Input material:
────────────────────────────────────────
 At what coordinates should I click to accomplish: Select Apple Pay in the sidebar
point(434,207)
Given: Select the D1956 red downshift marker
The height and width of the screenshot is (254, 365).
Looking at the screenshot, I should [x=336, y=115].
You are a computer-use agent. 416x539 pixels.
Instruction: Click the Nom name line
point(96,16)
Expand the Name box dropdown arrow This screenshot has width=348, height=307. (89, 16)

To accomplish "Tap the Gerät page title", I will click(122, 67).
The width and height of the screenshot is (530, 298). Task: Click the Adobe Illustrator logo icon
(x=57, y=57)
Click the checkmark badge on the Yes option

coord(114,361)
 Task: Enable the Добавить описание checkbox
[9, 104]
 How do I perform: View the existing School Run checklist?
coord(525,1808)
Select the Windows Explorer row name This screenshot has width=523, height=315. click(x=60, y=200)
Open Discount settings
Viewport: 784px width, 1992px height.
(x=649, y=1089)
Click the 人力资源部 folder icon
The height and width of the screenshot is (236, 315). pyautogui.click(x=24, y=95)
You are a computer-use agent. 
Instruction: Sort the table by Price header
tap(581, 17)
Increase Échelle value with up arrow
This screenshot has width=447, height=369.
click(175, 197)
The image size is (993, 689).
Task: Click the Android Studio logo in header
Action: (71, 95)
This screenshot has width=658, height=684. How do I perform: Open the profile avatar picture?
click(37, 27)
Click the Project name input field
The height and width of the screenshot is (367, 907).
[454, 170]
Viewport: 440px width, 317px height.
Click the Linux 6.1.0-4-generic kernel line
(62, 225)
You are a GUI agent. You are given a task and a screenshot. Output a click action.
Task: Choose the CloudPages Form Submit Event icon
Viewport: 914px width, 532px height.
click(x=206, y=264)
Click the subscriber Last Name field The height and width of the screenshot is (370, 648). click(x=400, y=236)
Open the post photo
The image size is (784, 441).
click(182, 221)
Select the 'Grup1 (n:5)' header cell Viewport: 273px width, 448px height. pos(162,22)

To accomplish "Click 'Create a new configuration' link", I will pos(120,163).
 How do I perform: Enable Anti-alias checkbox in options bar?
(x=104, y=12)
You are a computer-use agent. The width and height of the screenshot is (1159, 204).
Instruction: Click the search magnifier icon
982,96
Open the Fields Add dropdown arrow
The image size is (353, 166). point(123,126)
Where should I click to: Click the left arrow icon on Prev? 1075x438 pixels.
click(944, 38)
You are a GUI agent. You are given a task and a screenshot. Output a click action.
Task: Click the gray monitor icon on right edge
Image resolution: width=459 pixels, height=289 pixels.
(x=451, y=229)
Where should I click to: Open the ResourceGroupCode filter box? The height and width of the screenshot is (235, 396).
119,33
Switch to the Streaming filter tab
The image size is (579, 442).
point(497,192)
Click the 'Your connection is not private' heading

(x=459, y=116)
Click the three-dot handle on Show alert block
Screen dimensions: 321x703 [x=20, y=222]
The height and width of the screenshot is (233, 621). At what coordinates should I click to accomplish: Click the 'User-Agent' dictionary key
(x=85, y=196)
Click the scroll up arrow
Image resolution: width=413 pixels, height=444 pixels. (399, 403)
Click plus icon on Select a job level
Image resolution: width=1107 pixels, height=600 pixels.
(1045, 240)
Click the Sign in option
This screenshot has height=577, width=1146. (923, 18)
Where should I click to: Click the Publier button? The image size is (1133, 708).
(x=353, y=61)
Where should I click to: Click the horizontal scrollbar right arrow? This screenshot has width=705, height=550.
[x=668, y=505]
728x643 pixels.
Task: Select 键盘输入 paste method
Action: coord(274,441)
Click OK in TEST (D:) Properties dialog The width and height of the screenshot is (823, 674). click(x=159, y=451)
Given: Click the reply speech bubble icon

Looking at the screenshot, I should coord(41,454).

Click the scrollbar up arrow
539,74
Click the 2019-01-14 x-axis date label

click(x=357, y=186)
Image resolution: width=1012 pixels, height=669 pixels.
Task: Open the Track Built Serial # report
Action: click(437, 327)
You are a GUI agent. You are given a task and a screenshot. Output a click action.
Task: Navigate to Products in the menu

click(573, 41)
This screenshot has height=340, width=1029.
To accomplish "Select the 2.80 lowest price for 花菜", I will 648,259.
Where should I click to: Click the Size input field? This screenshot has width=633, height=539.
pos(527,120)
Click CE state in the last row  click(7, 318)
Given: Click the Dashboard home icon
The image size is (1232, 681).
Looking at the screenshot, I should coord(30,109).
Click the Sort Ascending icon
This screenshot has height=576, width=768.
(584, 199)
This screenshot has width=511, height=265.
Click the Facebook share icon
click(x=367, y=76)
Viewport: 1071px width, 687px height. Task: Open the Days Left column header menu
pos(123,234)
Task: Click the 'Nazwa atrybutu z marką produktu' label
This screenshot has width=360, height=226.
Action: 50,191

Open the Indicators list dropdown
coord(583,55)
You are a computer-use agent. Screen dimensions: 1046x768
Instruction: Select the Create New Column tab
────────────────────────────────────────
The task: Print every entry exactly as written.

Task response:
 At what coordinates should I click to accomplish: Select Apple Pay in the sidebar
point(434,207)
Given: Select the D1956 red downshift marker
The height and width of the screenshot is (254, 365).
Looking at the screenshot, I should [x=336, y=115].
You are a computer-use agent. 416x539 pixels.
Instruction: Click the Nom name line
point(96,16)
Expand the Name box dropdown arrow This screenshot has width=348, height=307. (89, 16)

To accomplish "Tap the Gerät page title", I will click(122, 67).
The width and height of the screenshot is (530, 298). Task: Click the Adobe Illustrator logo icon
(x=57, y=57)
Click the checkmark badge on the Yes option

coord(114,361)
 Task: Enable the Добавить описание checkbox
[9, 104]
 How do I perform: View the existing School Run checklist?
coord(525,1808)
Select the Windows Explorer row name This screenshot has width=523, height=315. click(x=60, y=200)
Open Discount settings
Viewport: 784px width, 1992px height.
(x=649, y=1089)
Click the 人力资源部 folder icon
The height and width of the screenshot is (236, 315). pyautogui.click(x=24, y=95)
You are a computer-use agent. 
Instruction: Sort the table by Price header
tap(581, 17)
Increase Échelle value with up arrow
This screenshot has width=447, height=369.
click(175, 197)
The image size is (993, 689).
Task: Click the Android Studio logo in header
Action: (71, 95)
This screenshot has width=658, height=684. How do I perform: Open the profile avatar picture?
click(37, 27)
Click the Project name input field
The height and width of the screenshot is (367, 907).
[454, 170]
Viewport: 440px width, 317px height.
Click the Linux 6.1.0-4-generic kernel line
(62, 225)
You are a GUI agent. You are given a task and a screenshot. Output a click action.
Task: Choose the CloudPages Form Submit Event icon
Viewport: 914px width, 532px height.
click(x=206, y=264)
Click the subscriber Last Name field The height and width of the screenshot is (370, 648). click(x=400, y=236)
Open the post photo
The image size is (784, 441).
click(182, 221)
Select the 'Grup1 (n:5)' header cell Viewport: 273px width, 448px height. pos(162,22)

To accomplish "Click 'Create a new configuration' link", I will pos(120,163).
 How do I perform: Enable Anti-alias checkbox in options bar?
(x=104, y=12)
You are a computer-use agent. The width and height of the screenshot is (1159, 204).
Instruction: Click the search magnifier icon
982,96
Open the Fields Add dropdown arrow
The image size is (353, 166). point(123,126)
Where should I click to: Click the left arrow icon on Prev? 1075x438 pixels.
click(944, 38)
You are a GUI agent. You are given a task and a screenshot. Output a click action.
Task: Click the gray monitor icon on right edge
Image resolution: width=459 pixels, height=289 pixels.
(x=451, y=229)
Where should I click to: Open the ResourceGroupCode filter box? The height and width of the screenshot is (235, 396).
119,33
Switch to the Streaming filter tab
The image size is (579, 442).
point(497,192)
Click the 'Your connection is not private' heading

(x=459, y=116)
Click the three-dot handle on Show alert block
Screen dimensions: 321x703 [x=20, y=222]
The height and width of the screenshot is (233, 621). At what coordinates should I click to accomplish: Click the 'User-Agent' dictionary key
(x=85, y=196)
Click the scroll up arrow
Image resolution: width=413 pixels, height=444 pixels. (399, 403)
Click plus icon on Select a job level
Image resolution: width=1107 pixels, height=600 pixels.
(1045, 240)
Click the Sign in option
This screenshot has height=577, width=1146. (923, 18)
Where should I click to: Click the Publier button? The image size is (1133, 708).
(x=353, y=61)
Where should I click to: Click the horizontal scrollbar right arrow? This screenshot has width=705, height=550.
[x=668, y=505]
728x643 pixels.
Task: Select 键盘输入 paste method
Action: coord(274,441)
Click OK in TEST (D:) Properties dialog The width and height of the screenshot is (823, 674). click(x=159, y=451)
Given: Click the reply speech bubble icon

Looking at the screenshot, I should coord(41,454).

Click the scrollbar up arrow
539,74
Click the 2019-01-14 x-axis date label

click(x=357, y=186)
Image resolution: width=1012 pixels, height=669 pixels.
Task: Open the Track Built Serial # report
Action: click(437, 327)
You are a GUI agent. You are given a task and a screenshot. Output a click action.
Task: Navigate to Products in the menu

click(573, 41)
This screenshot has height=340, width=1029.
To accomplish "Select the 2.80 lowest price for 花菜", I will 648,259.
Where should I click to: Click the Size input field? This screenshot has width=633, height=539.
pos(527,120)
Click CE state in the last row  click(7, 318)
Given: Click the Dashboard home icon
The image size is (1232, 681).
Looking at the screenshot, I should coord(30,109).
Click the Sort Ascending icon
This screenshot has height=576, width=768.
(584, 199)
This screenshot has width=511, height=265.
Click the Facebook share icon
click(x=367, y=76)
Viewport: 1071px width, 687px height. Task: Open the Days Left column header menu
pos(123,234)
Task: Click the 'Nazwa atrybutu z marką produktu' label
This screenshot has width=360, height=226.
Action: 50,191

Open the Indicators list dropdown
coord(583,55)
You are a computer-use agent. Screen dimensions: 1046x768
Instruction: Select the Create New Column tab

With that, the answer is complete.